Methods: The study population consisted of individuals identified from the Duke CATHGEN biorepository. Cardiomyopathy cases were defined as having an ejection fraction [EF]<45% and were further stratified into ischemic cardiomyopathy (CADindex≥32,N=380) and nonischemic cardiomyopathy (CADindex≤23,N=95). Controls were defined as having no CAD (CADindex≤23) and EF≥45% (N=1291). Principal components analysis (PCA) was used to reduce the large number of correlated metabolites into uncorrelated factors. Association with cardiomyopathy was tested using linear regression models in a basic (race, age and sex) and a multivariable (hypertension, dyslipidemia, smoking, diabetes, and body mass index) adjusted model. Results are reported as p-values following Bonferroni correction for multiple comparisons at the level of metabolite factors.
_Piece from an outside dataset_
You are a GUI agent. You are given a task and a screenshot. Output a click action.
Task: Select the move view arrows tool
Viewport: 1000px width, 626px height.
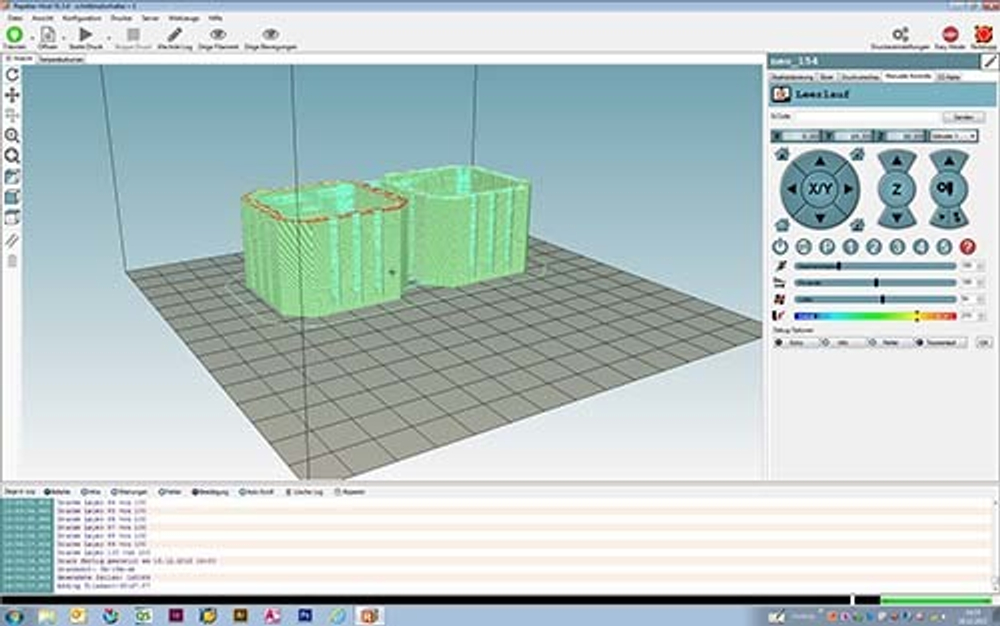(12, 95)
Results: PCA identified 14 metabolomic factors, grouped in biologically plausible clusters. Four factors were strongly associated with cardiomyopathy in both basic and multivariable analyses (p≤4E-4). These included factors composed of ketone related metabolites (basic and multivariable p=0.0002), urea cycle amino acids (basic p=3E-3, multivariable p=4E-4), short chain acylcarnitines (basic p=5E-7, multivariable p=7E-6), and C22 acylcarnitine (basic p=2E-5, multivariable p=0.7E-6). While the short chain acylcarnitines were only associated with ischemic cardiomyopathy, the other metabolite factors were associated with both ischemic and non-ischemic cardiomyopathy.
Conclusions: Using targeted quantitative metabolomics, we have identified metabolites reporting on components of mitochondrial function and the urea cycle to be associated with the presence of cardiomyopathy. These observations provide insight into potential disease pathways and serve as potential biomarkers of systolic dysfunction.
- © 2013 by American Heart Association, Inc.